I ran across references to this OpEd by Jonathan Rauch a couple of days ago, but hadn't actually read it until just now.
It takes all of three paragraphs for Rauch to dig himself a hole that there's no escape from:
ELENA KAGAN uttered neither the word “gay” nor “marriage” in her opening statement at the Senate confirmation hearings on her nomination to the Supreme Court, but she addressed the issue nonetheless. No, she didn’t say how she will vote when gay marriage comes before the court, as it may soon. What she did say was this:
“The Supreme Court, of course, has the responsibility of ensuring that our government never oversteps its proper bounds or violates the rights of individuals. But the court must also recognize the limits on itself and respect the choices made by the American people.”

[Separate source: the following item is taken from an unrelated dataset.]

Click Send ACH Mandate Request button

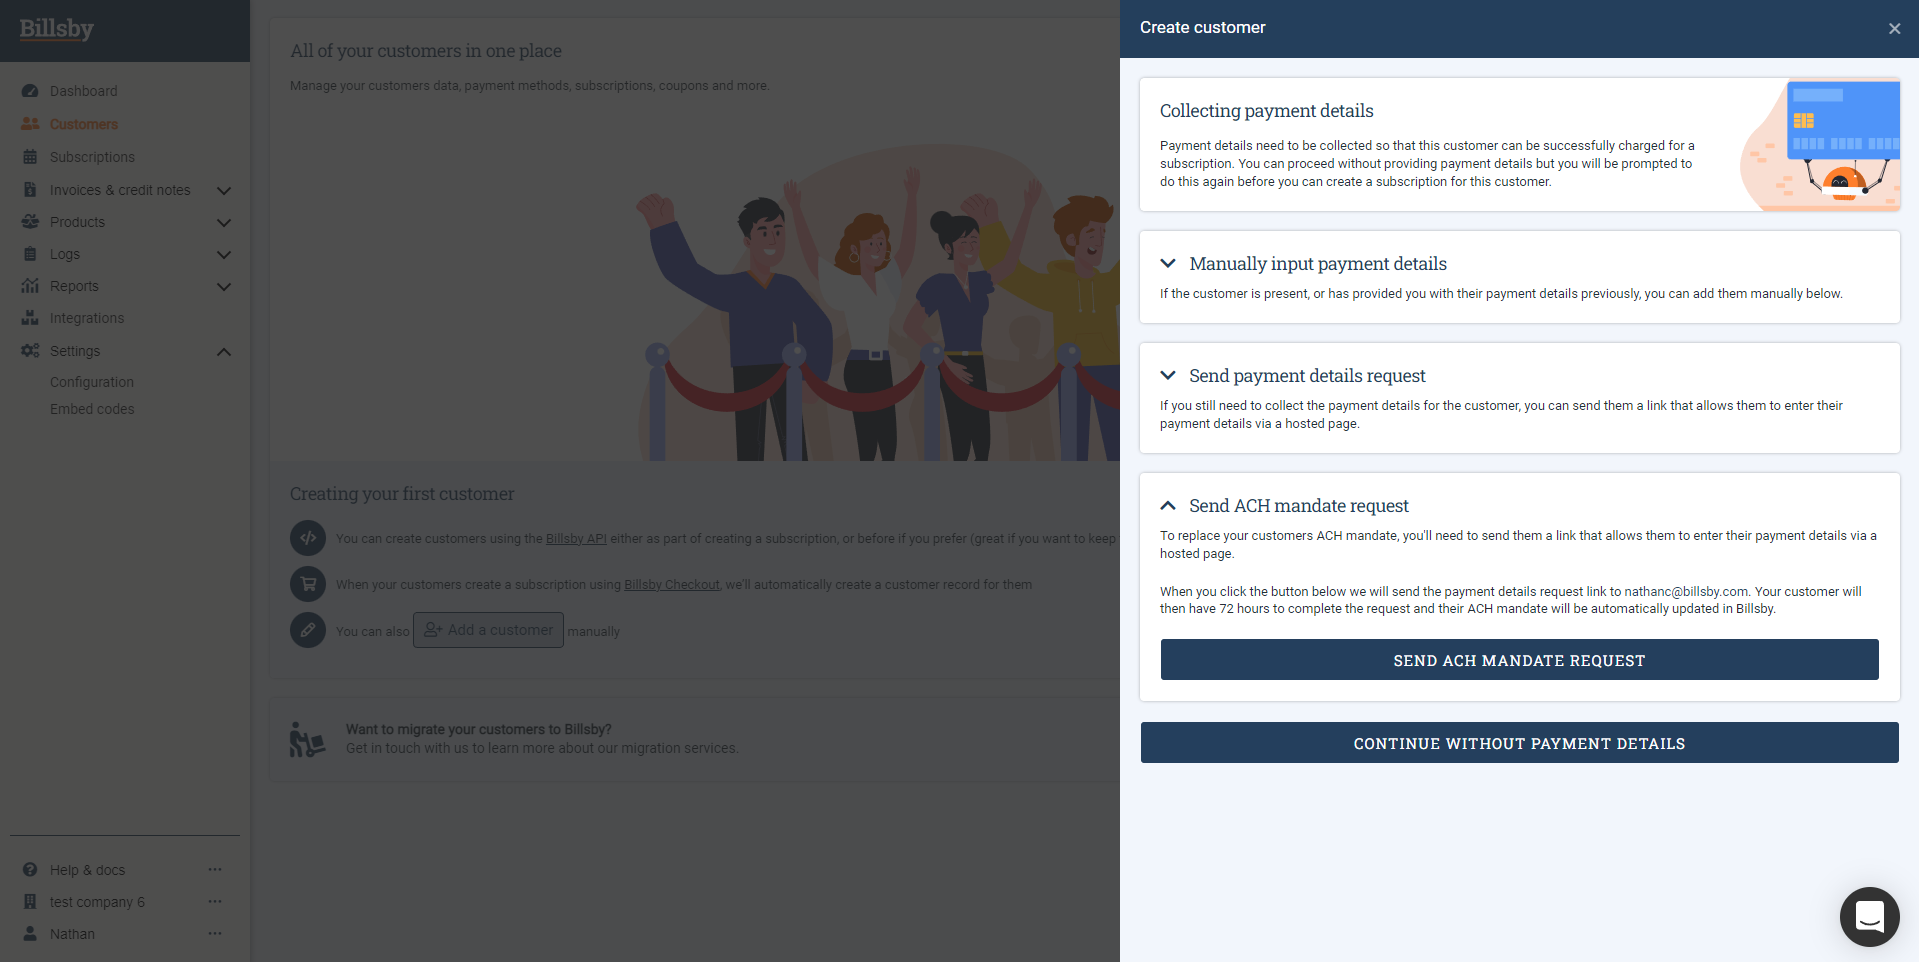(1519, 660)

Ms. Kagan may not have had gay marriage in mind when she made that statement, but it could not be more relevant. She seems to be saying that protecting minority rights is the Supreme Court’s job description, but also that a civil rights claim doesn’t automatically trump majority preferences. This is something absolutists on both sides of the gay marriage debate don’t like to hear, but it has the virtue of being right.
No, Jonathan, she's not right. A civil rights claim, if found to be valid, always trumps majority preferences. The Bill of Rights was not included in the Constitution to make the majority comfortable, which is the thrust of both Kagan's statement and Rauch's seconding of it. They were included to set the limits on the government's power to infringe on the lives of citizens, which necessary includes limits on the power of the majority to likewise infringe on those rights.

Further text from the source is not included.